_EXCERPT_
[Start of section]

Respected conservative thinker and policy expert Yuval Levin adds a healthy dose of pragmatism to what has all too often been a bitterly ideological debate over healthcare reform. This post will look at Levin’s ideology and his pragmatism.
First, let’s find the several broad areas in his analyses that line up with this Fixing U.S. Healthcare blog. Starting out from points of agreement in this way itself lines up with this blog’s attempt at healthcare fixes that downplay partisanship and ideology, that bridge the divide among factions, and that appeal to American practicality, ingenuity, and a spirit of shared destiny Indeed Levin, himself, rejects tired old ways of framing policy debates between recalcitrantly polarized rivals.
Liberals and conservatives both frequently insist not only that the path to the America of their (somewhat different) dreams is easy to see, but also that our country was once on that very path and has been thrown off course by the foolishness or wickedness of those on the other side… (FR pp. 1-2) Democrats talk about public policy as though it were always 1965 and the model of the Great Society welfare state will answer our every concern. And Republicans talk as though it were always 1981 and a repetition of the Reagan Revolution is the cure for what ails us… (FR, p. 15) But … the prescriptions of these [two camps] are nonetheless fundamentally backward looking, because their standard is a particular point in time. It is a time from which today’s America has much to learn… But it was not the paradise that some now suggest, and it was made possible by a set of circumstances … that constituted an inevitably fleeting transition: a highly consolidated society in the process of liberalizing. No combination of public policies could re-create them… Instead, we should consider how they came to be, how and why America has changed, and what this might mean for what America is becoming. And we should apply the lessons we learn to the essential work of economic, social, and political reform. (FR, p. 30)

[End of section]

Saved data entries:
[Start of section]

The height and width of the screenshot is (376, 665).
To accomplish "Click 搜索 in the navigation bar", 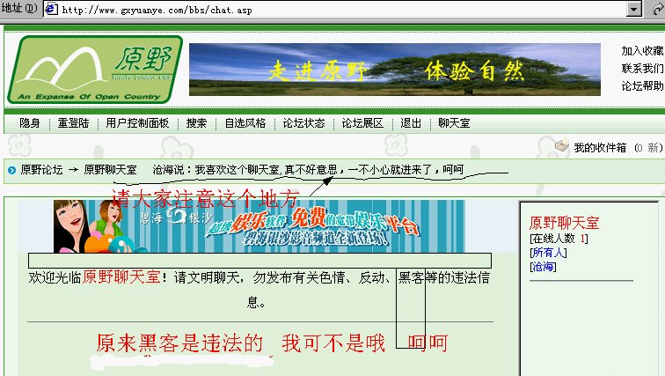I will click(197, 123).
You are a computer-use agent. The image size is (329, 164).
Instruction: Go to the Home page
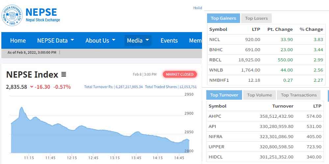18,41
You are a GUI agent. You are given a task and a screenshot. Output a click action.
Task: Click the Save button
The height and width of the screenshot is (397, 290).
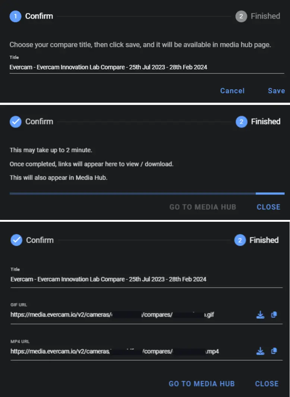276,91
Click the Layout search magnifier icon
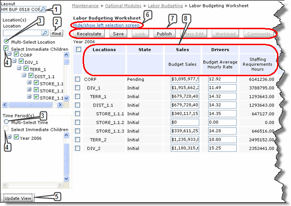Viewport: 291px width, 206px height. pyautogui.click(x=43, y=9)
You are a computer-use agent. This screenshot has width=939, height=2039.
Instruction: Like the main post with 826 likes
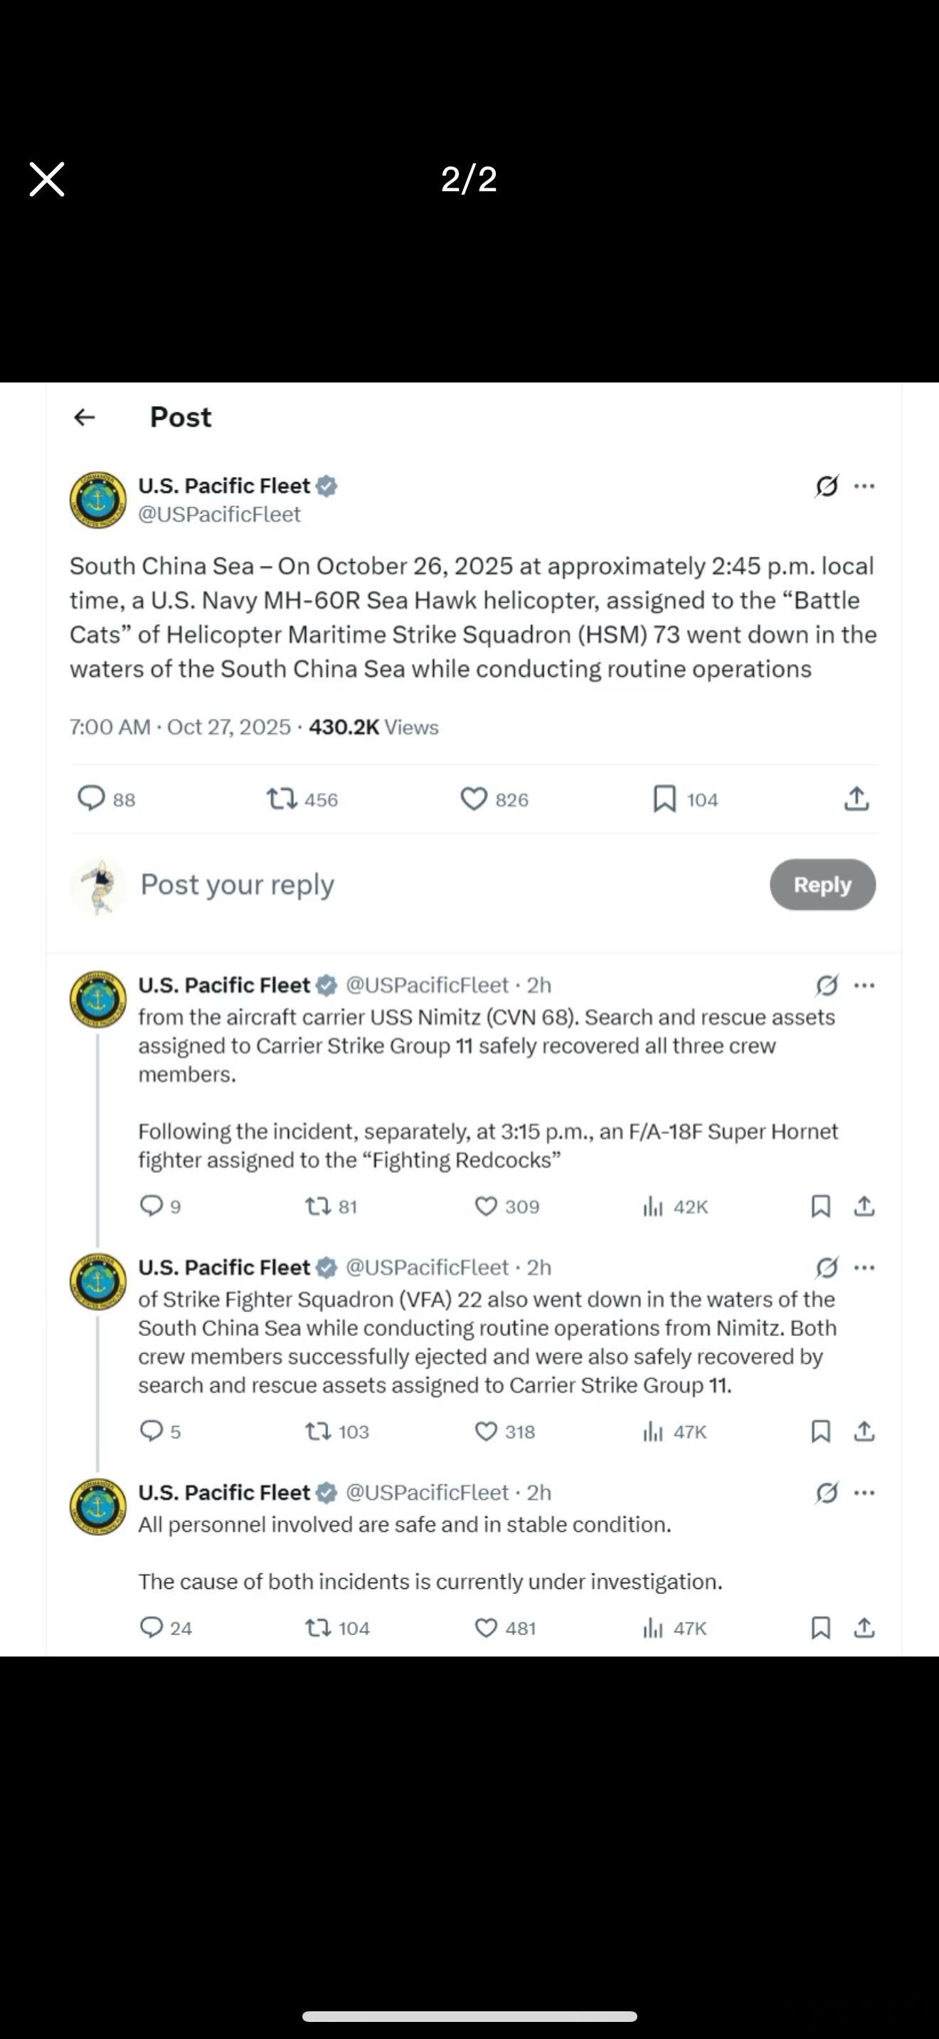473,799
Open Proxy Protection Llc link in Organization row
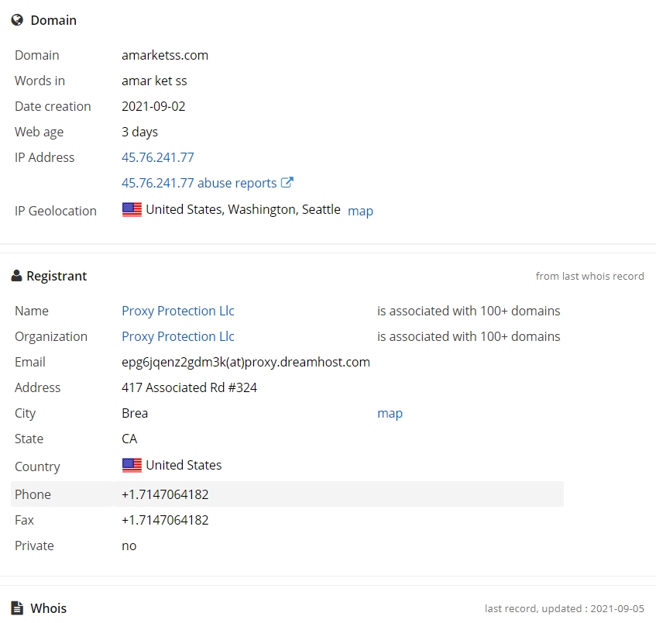656x623 pixels. (x=178, y=336)
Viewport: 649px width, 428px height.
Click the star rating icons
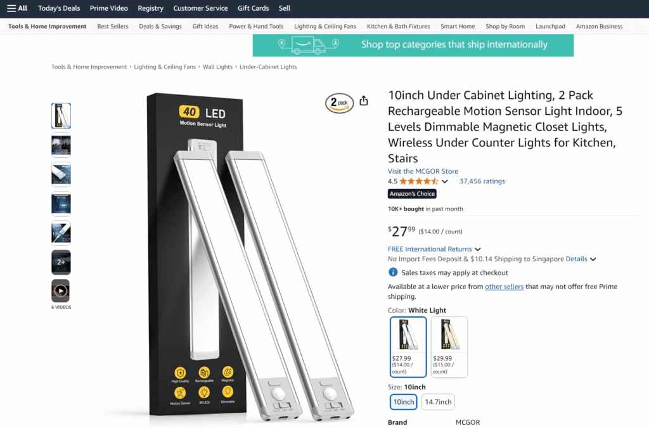418,181
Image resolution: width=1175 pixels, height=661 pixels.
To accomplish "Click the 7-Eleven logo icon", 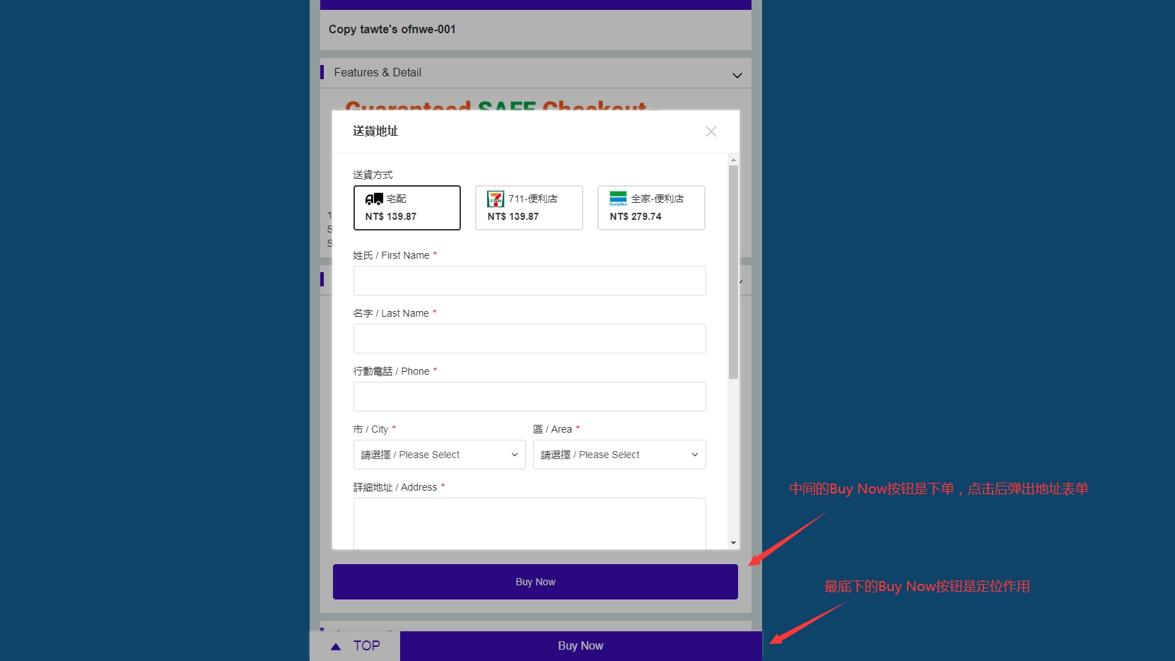I will click(496, 199).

[End of section]

_WHAT THIS EXERCISE ASKS_
1. Does the Levin post agree with each statement below? Answer yes or no for each, quoting the words of the post that decide it.
(a) Levin rejects old ways of framing policy debates between polarized rivals.
(b) Republicans talk as though it were always 1965.
(c) Public policies could re-create the circumstances of that earlier time.
2. Could you rewrite the Levin post, beginning at the words "Respected conservative thinker" and stopping after "recalcitrantly polarized rivals.", with "realism" in place of "pragmatism"?
3. In the Levin post, what year do Democrats talk about public policy as though it always were?

_SOLUTIONS TO THE PROBLEMS_
1.
(a) Yes: "Indeed Levin, himself, rejects tired old ways of framing policy debates between recalcitrantly polarized rivals."
(b) No: "And Republicans talk as though it were always 1981"
(c) No: "No combination of public policies could re-create them"

2.
Respected conservative thinker and policy expert Yuval Levin adds a healthy dose of realism to what has all too often been a bitterly ideological debate over healthcare reform. This post will look at Levin’s ideology and his realism.
First, let’s find the several broad areas in his analyses that line up with this Fixing U.S. Healthcare blog. Starting out from points of agreement in this way itself lines up with this blog’s attempt at healthcare fixes that downplay partisanship and ideology, that bridge the divide among factions, and that appeal to American practicality, ingenuity, and a spirit of shared destiny Indeed Levin, himself, rejects tired old ways of framing policy debates between recalcitrantly polarized rivals.

3. 1965.